Ecstasy-Related Fatalities-Underestimated in Previous Report?
A letter disputing the number and characteristics of Ecstasy-related fatalities reported in a previously published letter in the same journal (Schifano et al. 2003) suggests that number of Ecstasy-related fatalities may have been under-reported in the previous publication (Forrest 2003). The author also suggests that errors in data transcription may have led to reporting presence of MDA in the absence of MDMA. However, both this report and a previous report (Schifano et al. 2003) found that a majority of the reported fatalities involved coadministration of other substances along with Ecstasy, including ethanol (alcohol), benzodiazepines, and opiates. The author does not acknowledge that MDA is sometimes sold as Ecstasy, explaining the presence of MDA in the absence of MDMA in some cases.

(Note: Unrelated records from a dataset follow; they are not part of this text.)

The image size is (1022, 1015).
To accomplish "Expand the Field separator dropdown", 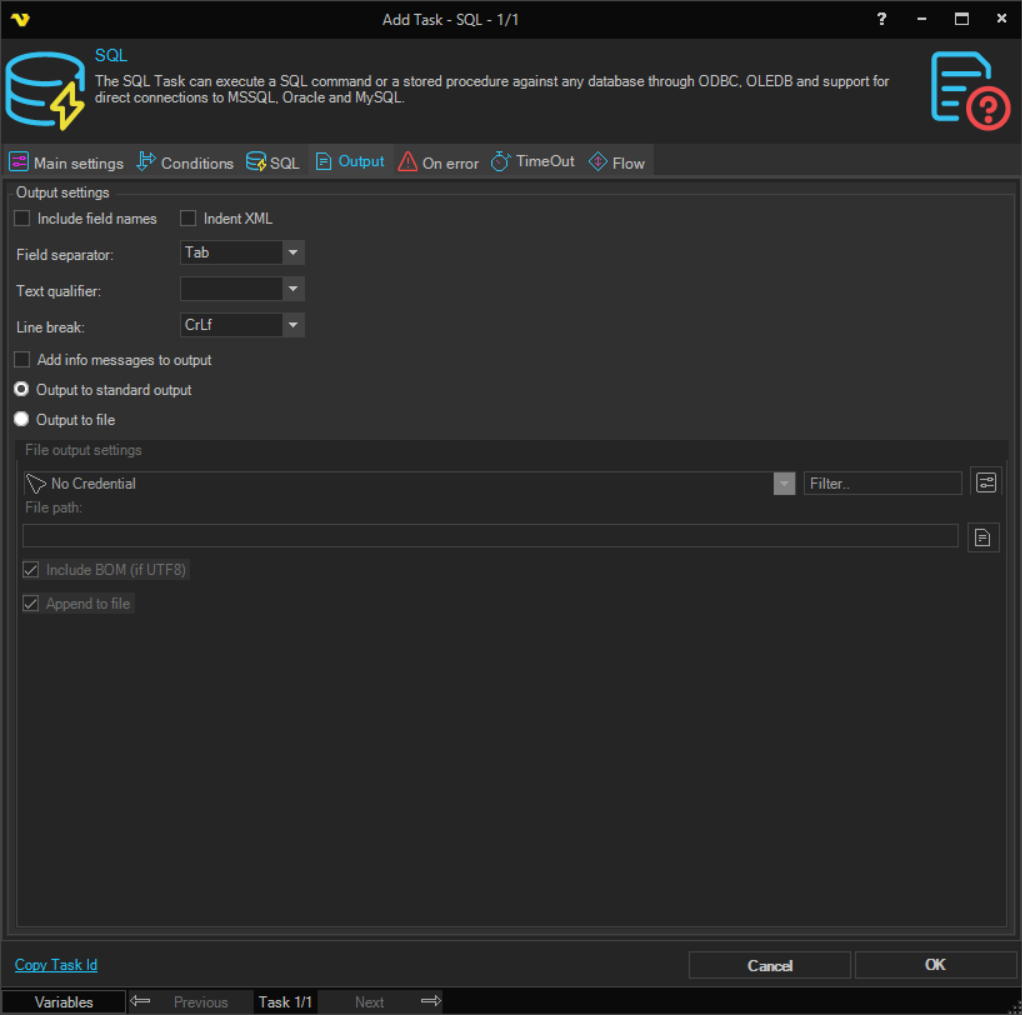I will click(x=292, y=253).
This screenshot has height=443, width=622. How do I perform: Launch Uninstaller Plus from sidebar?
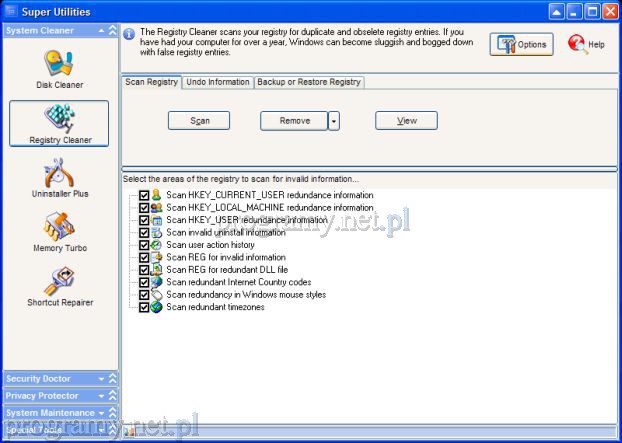[x=59, y=177]
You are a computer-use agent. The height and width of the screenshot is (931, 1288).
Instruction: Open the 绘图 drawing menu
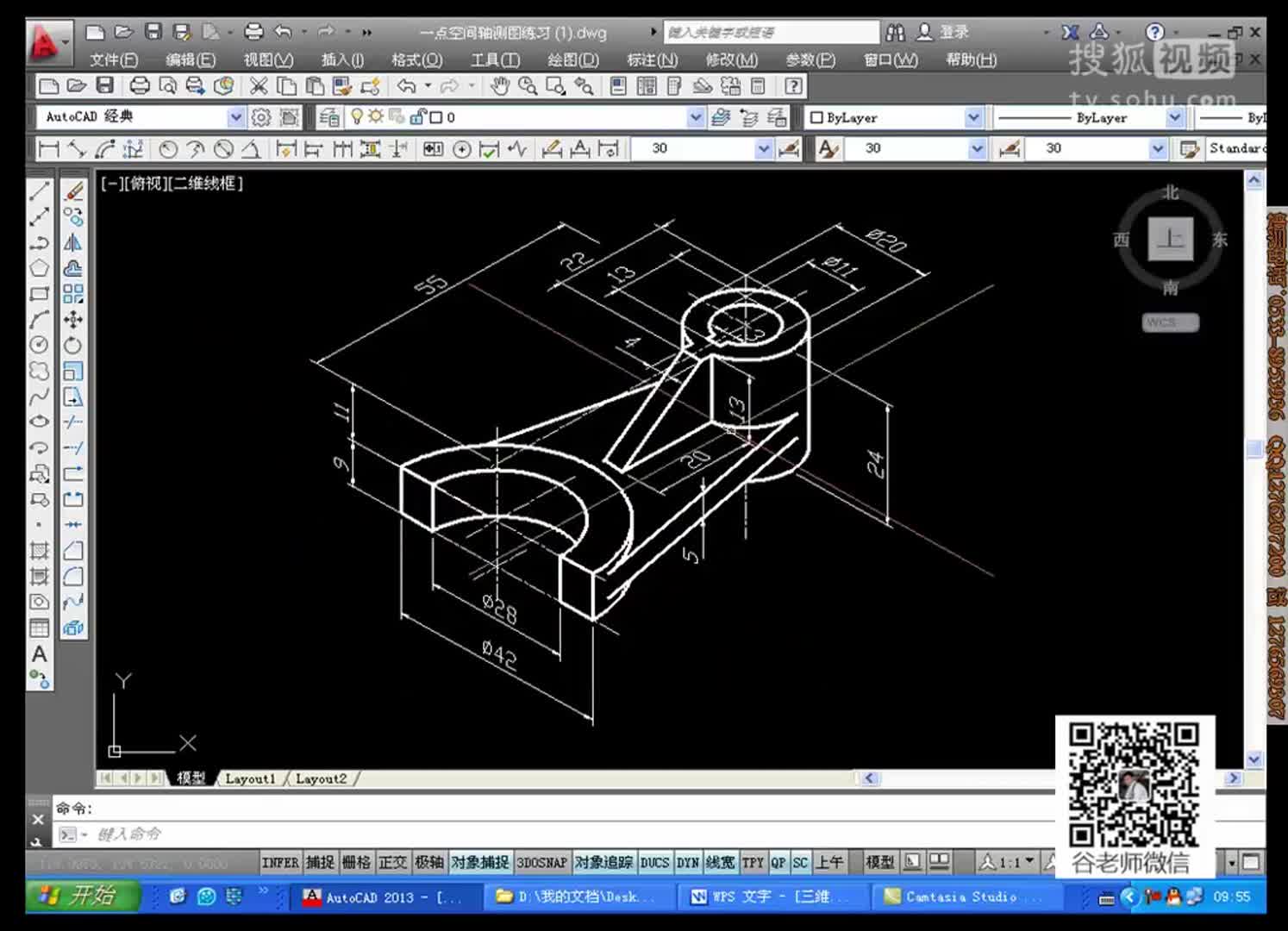[x=571, y=60]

More on MDMA and Anxiety and Memory in Rats
Findings in studies of MDMA effects on anxiety in rats were presented in two reports by the same research team. One series of studies found that MDMA dose regimens that did and did not reduce brain serotonin both increased social and non-social anxiety, and lowered 5HT1B receptor density (McGregor, Clemens et al. 2003), though only rats that received a high-dose regimen had reduced 5HT2A/C receptor density. These findings indicate that increased anxiety may be related to changes in serotonin receptors, but not to MDMA-induced reductions in serotonin. The second study reported increased social and non-social anxiety and reduced object memory in rats given MDMA at 16 and 28 degrees C. Rats receiving MDMA at 28 degrees C showed even greater reductions in object memory than rats given MDMA at 16 degrees C. Both doses reduced brain serotonin, though MDMA given at 28 degrees C produced greater reductions in hippocampal serotonin). Differences in performance on the "forced swim" test (a behavioral measure used to assess antidepressants) were only found on the third day of testing, and included greater immobility and fewer attempts to escape in both groups of MDMA-treated rats. Findings suggest that hyperthermia is not required to reduce object memory in MDMA-treated rats, though increased body temperature may exacerbate MDMA-associated memory reductions. These are the first reported forced-swim test findings reported, but it is notable that findings in humans suggest a more complex relationship between Ecstasy use and mood disorders (Lieb et al. 2002; Thomasius et al. 2003), with a large survey finding that psychiatric symptoms often predated Ecstasy use (Lieb et al. 2002).